Breaking the Cycle: Why Product Teams Must Start with Customer Desirability

How do we break to cycle of features that continue to disappoint customers and fail to deliver results?

Some of the biggest successes I’ve seen and had is when customer first principles are acted on, but why are so many ideas still based only on maximising revenue or delivering what is feasible with the current technology?

The Feature Trap

I’ve seen product teams continually being pushed to build experiences that customers haven’t asked for, all because a commercial models show a great return on investment. But too often, those features flop. Customers don’t use them. Business results aren’t realised.

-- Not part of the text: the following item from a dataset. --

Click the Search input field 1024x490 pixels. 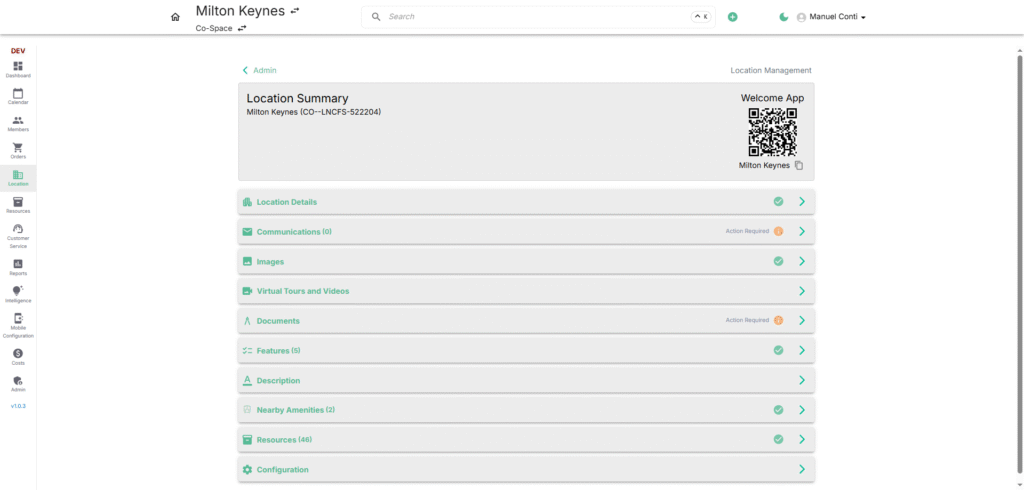[x=535, y=17]
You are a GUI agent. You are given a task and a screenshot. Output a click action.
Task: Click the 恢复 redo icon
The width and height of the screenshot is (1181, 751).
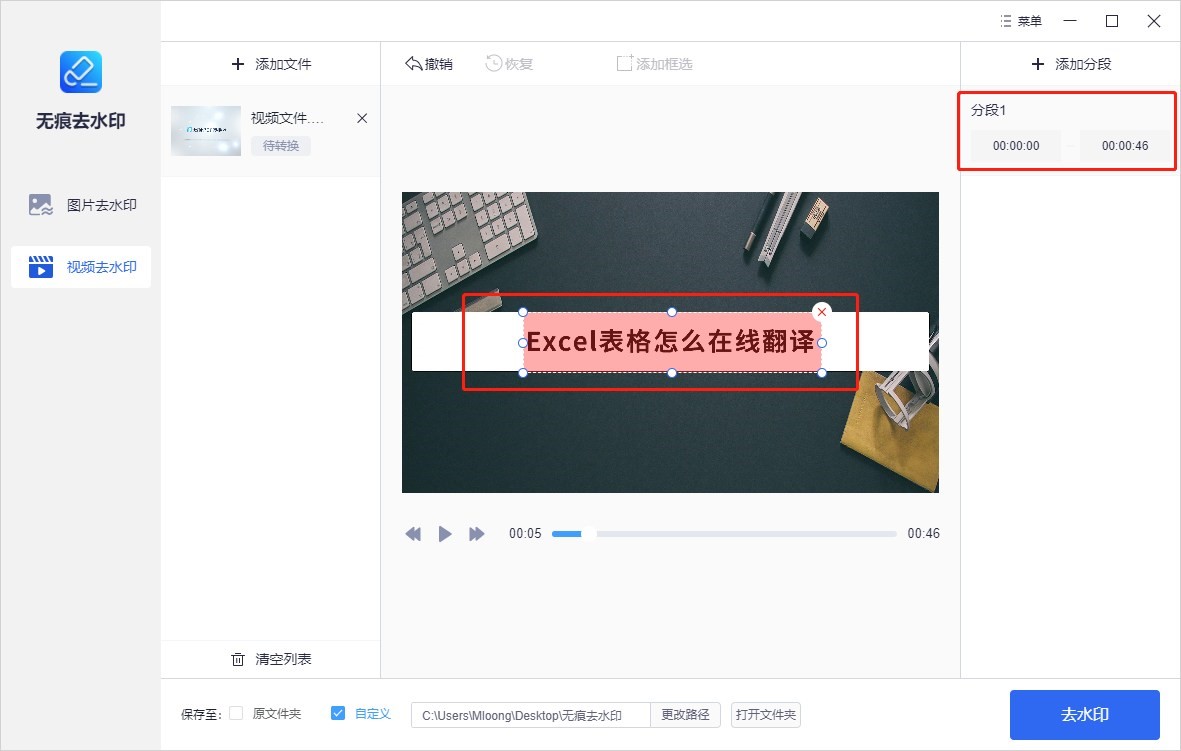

When the teams deliver the feature but the commercial results are not realised, it creates a cyclical culture where commercial results are chased through more and more deliverables and forcing features faster. Discovery gets deprioritised. Teams feel stuck and pressure mounts to deliver the next feature even faster.

Product teams have the tools, skills and knowledge to validate desirability of customers but not the capacity.

Products have to be commercially viable, but if they don’t appeal to customers, they will never be successful

How can product teams break this cycle put the customer at the forefront of decision making?

The Mindset Shift: Start with Desirability

One of the most powerful transformations I’ve led with product teams starts with a mindset shift.

👉 You can influence Viability and Feasibility. You can’t control Desirability. Start here.

Desirability Viability Feasibility framework

I’ve used the Desirability Viability Feasibility framework over and over to shift this mindset and change culture in organisations that fell into this trap, it’s biggest impact has been to:

  • Start conversations focused on the customer, solving their problems and meeting their needs.

  • Demanding validation by customer discovery, testing, and iterative learning become mandatory, not optional

  • Prompting stakeholders to assess their own ideas, limiting the investment made and identifying risk earlier

  • You build better alignment, with a shared framework, product, engineering, and commercial teams assess ideas together.

Control the controllables, discover the rest

Viability and Feasibility are levers that organisations have the most control over:

  • Feasibility - Technical scope, team capacity, tools.

  • Viability - Commercial models, pricing, growth levers.

What you don’t control is the customer:

  • Desirability - Customer problems, needs, and motivations

This isn’t about saying no to the business. It’s about finding better ways to say yes to the customer.

Final thought

By starting with desirability and leveraging the framework to balance the rest, I’ve helped turn delivery focused teams into discovery led machines that are more confident in whats on their roadmap, more empathetic to their customers, and delivered more results for the business.

It’s not a silver bullet. But it creates the conditions for better conversations, better products, and better outcomes.